═════ Page excerpt

How did you manage the difficult task for the tracking?
For this show we were able to streamline the process — recording data from set using a single HD witness camera offset from the motion picture camera. When combined with production plates, the other data the system captures during the performance and the witness camera footage Imocap provides very accurate 3D spacial data.

How did you collaborate with the previz teams?
BATTLESHIP made extensive use of both previs and postvis. Two companies, Halon and The Third Floor, provided Peter Berg with impressively quick scene visualizations, allowing him to investigate creative ideas. For planning such a complex film shoot, with its plethora of complicated action set-pieces, pre-visualization was mandatory.

As ILM developed the assets, we would supply the previz companies with models and textures. And likewise they would send camera animation back to ILM as a starting point for some shots. They also supplied technical camera data prior to the shoot, to help inform the capture of VFX plates.

Can you tell us more about the design of the various aliens ships and armors?
Production Designer Neil Spisak and Art Director Aaron Haye led a group of illustrators, generating pages and pages of concept art. The alien ships, called Stingers, were inspired by water bugs, which have the ability to stand and maneuver on top of a water surface. It was crucial to the Director that the alien technology feel practical, instead of merely ornamental. And for everything, Pete wanted a sense of age, of history – so when we encounter this alien race, the tools, the armor, and especially the ships feel used and worn.

Back at ILM, we created different silhouettes for each Stinger, varying aspects of their weaponry, defenses, and propulsion. And we customized each ship with its own color and lighting. We noticed how our own Navy ships tend to be simplistic below, along the hull, and more complex on the top surfaces, with clusters of towers and radars and antennae. So for the alien ships we inverted that ratio, simplifying the top surfaces, and then clustering detail — hoses, ports, cargo doors — onto the underside.

══════════
═════ Data records

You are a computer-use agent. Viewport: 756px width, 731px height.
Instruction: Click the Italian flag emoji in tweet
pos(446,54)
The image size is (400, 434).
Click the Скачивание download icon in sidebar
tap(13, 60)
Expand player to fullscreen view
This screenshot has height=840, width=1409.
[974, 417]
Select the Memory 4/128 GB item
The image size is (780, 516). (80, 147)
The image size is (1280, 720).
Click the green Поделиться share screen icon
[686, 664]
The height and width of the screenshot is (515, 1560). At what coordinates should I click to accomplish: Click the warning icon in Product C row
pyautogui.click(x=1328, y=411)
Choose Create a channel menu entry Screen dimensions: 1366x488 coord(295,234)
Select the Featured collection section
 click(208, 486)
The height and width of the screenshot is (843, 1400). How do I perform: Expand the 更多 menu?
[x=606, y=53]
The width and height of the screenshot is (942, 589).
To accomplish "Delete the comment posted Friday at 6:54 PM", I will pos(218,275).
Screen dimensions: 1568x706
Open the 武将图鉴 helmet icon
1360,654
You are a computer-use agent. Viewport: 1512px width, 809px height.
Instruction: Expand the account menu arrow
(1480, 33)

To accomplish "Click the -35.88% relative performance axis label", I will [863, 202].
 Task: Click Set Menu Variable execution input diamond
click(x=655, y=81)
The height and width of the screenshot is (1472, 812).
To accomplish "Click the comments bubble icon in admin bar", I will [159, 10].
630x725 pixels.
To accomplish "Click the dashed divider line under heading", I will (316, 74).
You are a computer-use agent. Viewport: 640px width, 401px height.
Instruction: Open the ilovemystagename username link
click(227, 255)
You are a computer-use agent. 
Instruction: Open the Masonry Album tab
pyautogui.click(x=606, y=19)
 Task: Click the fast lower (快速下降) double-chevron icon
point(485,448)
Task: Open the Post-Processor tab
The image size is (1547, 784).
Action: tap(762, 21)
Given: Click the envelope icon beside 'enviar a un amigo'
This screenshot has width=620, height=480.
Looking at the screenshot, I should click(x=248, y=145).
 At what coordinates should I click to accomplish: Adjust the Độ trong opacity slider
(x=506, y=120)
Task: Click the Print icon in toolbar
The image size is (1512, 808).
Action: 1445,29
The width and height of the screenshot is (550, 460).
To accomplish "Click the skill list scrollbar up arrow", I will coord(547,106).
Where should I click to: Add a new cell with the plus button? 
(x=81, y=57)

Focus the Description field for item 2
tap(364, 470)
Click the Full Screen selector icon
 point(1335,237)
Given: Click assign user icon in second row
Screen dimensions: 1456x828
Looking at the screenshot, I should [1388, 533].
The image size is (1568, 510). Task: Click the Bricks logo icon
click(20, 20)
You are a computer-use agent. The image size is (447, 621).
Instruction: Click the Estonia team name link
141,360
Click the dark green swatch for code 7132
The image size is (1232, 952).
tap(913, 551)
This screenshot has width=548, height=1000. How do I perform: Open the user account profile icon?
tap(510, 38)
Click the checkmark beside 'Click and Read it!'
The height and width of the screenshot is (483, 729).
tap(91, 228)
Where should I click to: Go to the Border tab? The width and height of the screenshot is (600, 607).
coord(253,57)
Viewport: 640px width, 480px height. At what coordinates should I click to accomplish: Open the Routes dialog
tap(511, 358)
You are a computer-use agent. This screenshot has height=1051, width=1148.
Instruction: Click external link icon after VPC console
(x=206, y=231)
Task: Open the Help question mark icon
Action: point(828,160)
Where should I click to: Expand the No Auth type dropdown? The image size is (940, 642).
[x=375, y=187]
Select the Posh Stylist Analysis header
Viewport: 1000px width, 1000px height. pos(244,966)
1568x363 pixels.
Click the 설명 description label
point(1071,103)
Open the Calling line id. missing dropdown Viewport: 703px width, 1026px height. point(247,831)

══════════

» **Tasks to carry out**:
[1] Answer these questions about the interview.
(a) What inspired the design of the alien ships?
(b) Which two companies provided the scene visualizations?
(c) What kind of camera recorded data from set for the tracking?
[2] According to the interview, why was the detail on the alien ships clustered on the underside? Explain in one to three sentences.
[3] Please return the part of the interview that begins at the words "BATTLESHIP made extensive" and stops after "ships and armors?".
Answer from the interview only.

» **Task solutions**:
[1]
(a) Water bugs, which can stand and maneuver on top of a water surface.
(b) Halon and The Third Floor.
(c) A single HD witness camera offset from the motion picture camera.

[2] The team noticed that Navy ships tend to be simple along the hull and more complex on top, with clusters of towers, radars and antennae. For the alien ships they inverted that ratio, simplifying the top surfaces and putting details like hoses, ports and cargo doors underneath.

[3]
BATTLESHIP made extensive use of both previs and postvis. Two companies, Halon and The Third Floor, provided Peter Berg with impressively quick scene visualizations, allowing him to investigate creative ideas. For planning such a complex film shoot, with its plethora of complicated action set-pieces, pre-visualization was mandatory.

As ILM developed the assets, we would supply the previz companies with models and textures. And likewise they would send camera animation back to ILM as a starting point for some shots. They also supplied technical camera data prior to the shoot, to help inform the capture of VFX plates.

Can you tell us more about the design of the various aliens ships and armors?